Work item ▸ When the line containing "Screen dimensions: 1024x860" is found in the data below, copy it and each line after it through the line containing "You are a computer-use agent.", exactly and with no others.
Top of Source data
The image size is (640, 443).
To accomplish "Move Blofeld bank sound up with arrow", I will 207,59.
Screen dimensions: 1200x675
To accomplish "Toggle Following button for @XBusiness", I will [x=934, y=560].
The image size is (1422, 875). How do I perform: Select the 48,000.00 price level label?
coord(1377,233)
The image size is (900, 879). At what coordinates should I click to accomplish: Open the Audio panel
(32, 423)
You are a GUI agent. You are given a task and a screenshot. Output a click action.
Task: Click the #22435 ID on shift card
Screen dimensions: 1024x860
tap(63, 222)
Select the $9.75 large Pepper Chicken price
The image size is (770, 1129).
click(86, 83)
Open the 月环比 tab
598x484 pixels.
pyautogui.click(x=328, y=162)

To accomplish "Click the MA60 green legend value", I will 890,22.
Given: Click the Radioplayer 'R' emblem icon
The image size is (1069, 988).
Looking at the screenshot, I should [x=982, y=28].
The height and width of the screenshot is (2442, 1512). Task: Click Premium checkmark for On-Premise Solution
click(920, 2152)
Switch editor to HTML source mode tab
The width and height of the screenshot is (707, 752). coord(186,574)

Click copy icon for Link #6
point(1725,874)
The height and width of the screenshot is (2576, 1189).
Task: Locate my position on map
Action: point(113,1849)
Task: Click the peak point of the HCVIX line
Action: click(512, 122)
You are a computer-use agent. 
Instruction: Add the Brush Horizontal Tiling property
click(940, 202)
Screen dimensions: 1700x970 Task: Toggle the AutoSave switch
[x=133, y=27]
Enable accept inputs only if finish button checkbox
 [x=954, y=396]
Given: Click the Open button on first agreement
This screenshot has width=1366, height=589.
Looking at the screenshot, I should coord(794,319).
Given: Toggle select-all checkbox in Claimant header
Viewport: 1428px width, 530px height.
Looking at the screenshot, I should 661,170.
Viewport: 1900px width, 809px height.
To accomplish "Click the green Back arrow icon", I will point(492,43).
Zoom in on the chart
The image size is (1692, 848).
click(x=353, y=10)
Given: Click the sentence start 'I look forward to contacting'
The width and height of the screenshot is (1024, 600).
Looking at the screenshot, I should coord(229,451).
Bottom of Source data
The completed task ▸
Screen dimensions: 1024x860
tap(63, 222)
Select the $9.75 large Pepper Chicken price
The image size is (770, 1129).
click(86, 83)
Open the 月环比 tab
598x484 pixels.
pyautogui.click(x=328, y=162)

To accomplish "Click the MA60 green legend value", I will 890,22.
Given: Click the Radioplayer 'R' emblem icon
The image size is (1069, 988).
Looking at the screenshot, I should [x=982, y=28].
The height and width of the screenshot is (2442, 1512). Task: Click Premium checkmark for On-Premise Solution
click(920, 2152)
Switch editor to HTML source mode tab
The width and height of the screenshot is (707, 752). coord(186,574)

Click copy icon for Link #6
point(1725,874)
The height and width of the screenshot is (2576, 1189).
Task: Locate my position on map
Action: point(113,1849)
Task: Click the peak point of the HCVIX line
Action: click(512, 122)
You are a computer-use agent. 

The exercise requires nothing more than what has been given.